Merci d’aborder ce volet de ma vie professionnelle. Ma retraite, il faut le dire, se fait sans repos car je me force à faire des travaux divers. Après les activités professionnelles, j’apprends à vivre une autre expérience, celle du village. Biensûr les parents ayant été paysans, j’ai gardé d’eux ce qu’ils m’avaient enseigné, c’est-à-dire le travail de la terre. Ainsi grâce au vieux Gbla (fondateur du village Gblapleu), j’ai pu avoir un lopin de terre que chaque jour, je tente modestement de le mettre en valeur. Hormis cela, je me sens mal à l’aise étant donné que je suis inactif sur le plan intellectuel.

Tout à l’heure vous m’avez surpris en train de mettre en terre quelques tuteurs d’igname. C’est de là que provient ma force vitale sanitaire, à plus de 70 ans. Vraiment, j’aime le travail de la terre. Toute ma famille vit aux USA où mon épouse, en tant que journaliste, a fait partir nos 3 enfants depuis 2000. Pour eux je pourrais commencer quelque chose d’autre mais moi, je suis partant (Grande émotion…car l’homme présage de la fin de sa vie sur terre).

Vous sentez-vous comme une bibliothèque non mieux exploitée depuis votre retraite ?

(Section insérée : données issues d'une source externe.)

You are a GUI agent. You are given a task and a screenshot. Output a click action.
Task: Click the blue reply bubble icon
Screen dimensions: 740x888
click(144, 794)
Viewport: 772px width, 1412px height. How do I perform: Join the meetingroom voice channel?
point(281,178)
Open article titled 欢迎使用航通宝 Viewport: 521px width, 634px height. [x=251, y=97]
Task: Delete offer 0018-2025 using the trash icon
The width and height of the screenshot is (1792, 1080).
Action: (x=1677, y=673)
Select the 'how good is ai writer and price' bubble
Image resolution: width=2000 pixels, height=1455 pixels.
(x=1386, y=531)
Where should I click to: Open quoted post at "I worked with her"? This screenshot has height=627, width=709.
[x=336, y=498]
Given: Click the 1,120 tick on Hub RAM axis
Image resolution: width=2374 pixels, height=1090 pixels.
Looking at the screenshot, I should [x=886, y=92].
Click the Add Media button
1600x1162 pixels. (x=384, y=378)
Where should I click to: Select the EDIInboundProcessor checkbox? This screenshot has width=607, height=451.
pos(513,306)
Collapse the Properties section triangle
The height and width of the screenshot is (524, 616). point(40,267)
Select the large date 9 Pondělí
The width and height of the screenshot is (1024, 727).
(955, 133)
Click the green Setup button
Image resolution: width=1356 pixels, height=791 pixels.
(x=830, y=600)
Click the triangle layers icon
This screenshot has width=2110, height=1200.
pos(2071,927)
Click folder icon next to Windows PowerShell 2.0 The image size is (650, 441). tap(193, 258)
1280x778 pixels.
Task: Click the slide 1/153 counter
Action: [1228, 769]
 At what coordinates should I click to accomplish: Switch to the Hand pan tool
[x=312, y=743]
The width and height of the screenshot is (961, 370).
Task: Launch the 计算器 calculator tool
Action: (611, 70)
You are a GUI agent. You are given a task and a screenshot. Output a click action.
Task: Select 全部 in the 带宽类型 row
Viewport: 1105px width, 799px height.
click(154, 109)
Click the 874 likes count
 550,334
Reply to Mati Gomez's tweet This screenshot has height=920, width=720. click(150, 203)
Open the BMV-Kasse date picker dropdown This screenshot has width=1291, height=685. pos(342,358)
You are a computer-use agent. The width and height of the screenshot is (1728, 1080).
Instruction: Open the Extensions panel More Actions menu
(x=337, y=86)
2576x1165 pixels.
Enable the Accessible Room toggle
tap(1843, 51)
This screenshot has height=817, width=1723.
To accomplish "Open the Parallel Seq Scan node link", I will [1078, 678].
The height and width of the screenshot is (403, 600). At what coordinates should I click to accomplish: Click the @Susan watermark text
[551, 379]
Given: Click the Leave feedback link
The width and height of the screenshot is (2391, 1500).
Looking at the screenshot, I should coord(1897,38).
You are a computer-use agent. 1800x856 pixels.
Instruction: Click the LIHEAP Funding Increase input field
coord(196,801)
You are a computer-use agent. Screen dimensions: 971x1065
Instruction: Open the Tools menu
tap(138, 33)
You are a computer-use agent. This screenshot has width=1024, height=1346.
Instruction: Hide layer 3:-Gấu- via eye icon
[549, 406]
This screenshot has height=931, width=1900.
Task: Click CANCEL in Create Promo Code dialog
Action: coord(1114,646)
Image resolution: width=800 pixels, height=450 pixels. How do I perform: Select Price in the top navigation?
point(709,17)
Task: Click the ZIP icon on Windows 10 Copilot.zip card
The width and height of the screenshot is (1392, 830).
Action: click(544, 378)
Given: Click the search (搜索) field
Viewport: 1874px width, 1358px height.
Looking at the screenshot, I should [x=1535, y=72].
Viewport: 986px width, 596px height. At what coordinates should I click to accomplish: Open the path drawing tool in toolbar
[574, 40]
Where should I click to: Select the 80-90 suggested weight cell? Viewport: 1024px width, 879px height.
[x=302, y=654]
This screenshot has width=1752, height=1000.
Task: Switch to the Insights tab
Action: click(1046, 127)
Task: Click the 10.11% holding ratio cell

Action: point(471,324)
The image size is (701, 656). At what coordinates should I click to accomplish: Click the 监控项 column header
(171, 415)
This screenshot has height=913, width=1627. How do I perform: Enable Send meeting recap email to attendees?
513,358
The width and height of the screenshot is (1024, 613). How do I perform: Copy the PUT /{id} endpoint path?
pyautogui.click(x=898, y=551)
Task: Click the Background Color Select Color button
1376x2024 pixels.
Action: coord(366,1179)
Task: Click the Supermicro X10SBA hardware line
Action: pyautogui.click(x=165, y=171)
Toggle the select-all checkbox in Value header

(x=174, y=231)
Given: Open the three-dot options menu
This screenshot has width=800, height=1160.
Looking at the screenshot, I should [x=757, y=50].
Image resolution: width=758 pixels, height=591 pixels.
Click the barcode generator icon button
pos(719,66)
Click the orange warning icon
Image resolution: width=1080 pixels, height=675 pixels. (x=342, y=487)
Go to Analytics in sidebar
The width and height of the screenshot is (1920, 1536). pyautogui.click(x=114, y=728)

Non! Je ne pense pas ainsi. Après 5 ans de service déjà j’ai été promu professeur-encadreur des professeurs-stagiaires. Outre ceci, j’ai été distingué meilleur professeur au lycée de Guiglo. Enfin, alors que j’étais parti payer mes impôts au trésor, l’un de mes anciens élèves que j’ai eu en 6eme et qui m’a reconnu les a payés à ma place. Il avait gardé un souvenir de moi: le dernier roman d’Anne Mairie Adiaffi que nous avons étudié. Au tribunal de Guiglo, je ne paie rien chaque fois que je suis appelé à établir des dossiers administratifs. L’enseignant, peut-être quand vous avez bien fait, c’est à la retraite que vous ne regretterez pas. En clair, on peut donc dire que c’est la reconnaissance de l’enseignant dans le public qui le fait grandir.

Pourquoi selon vous certains ont peur de partir à la retraite ?

Écoutez ! S’ils ont peur, c’est qu’il y a inquiétude. Mais il n’est jamais trop tard pour mieux faire. C’est pourquoi je les invite à se ressaisir et à recommencer à préparer leur retraite même s’il ne leur reste plus assez de temps. C’est d’abord un processus psychologique avant d’avoir plusieurs aspects. Il faut savoir se préparer à autre chose. Par exemple, on pourrait penser aux activités à faire à la retraite.  A ce propos, Feu le Président Houphouet-Boigny disait à juste titre qu’on ne finit jamais d’apprendre. C’est le lieu pour moi de dire avec mesure à tous les jeunes fonctionnaires qui débutent aujourd’hui, de penser à leur retraite car quand elle est bien préparée, on n’a point de psychose.

Votre dernier message.

Juste pour dire que mes enfants et mon épouse me manquent énormément. Je les salue et que Dieu veille sur eux.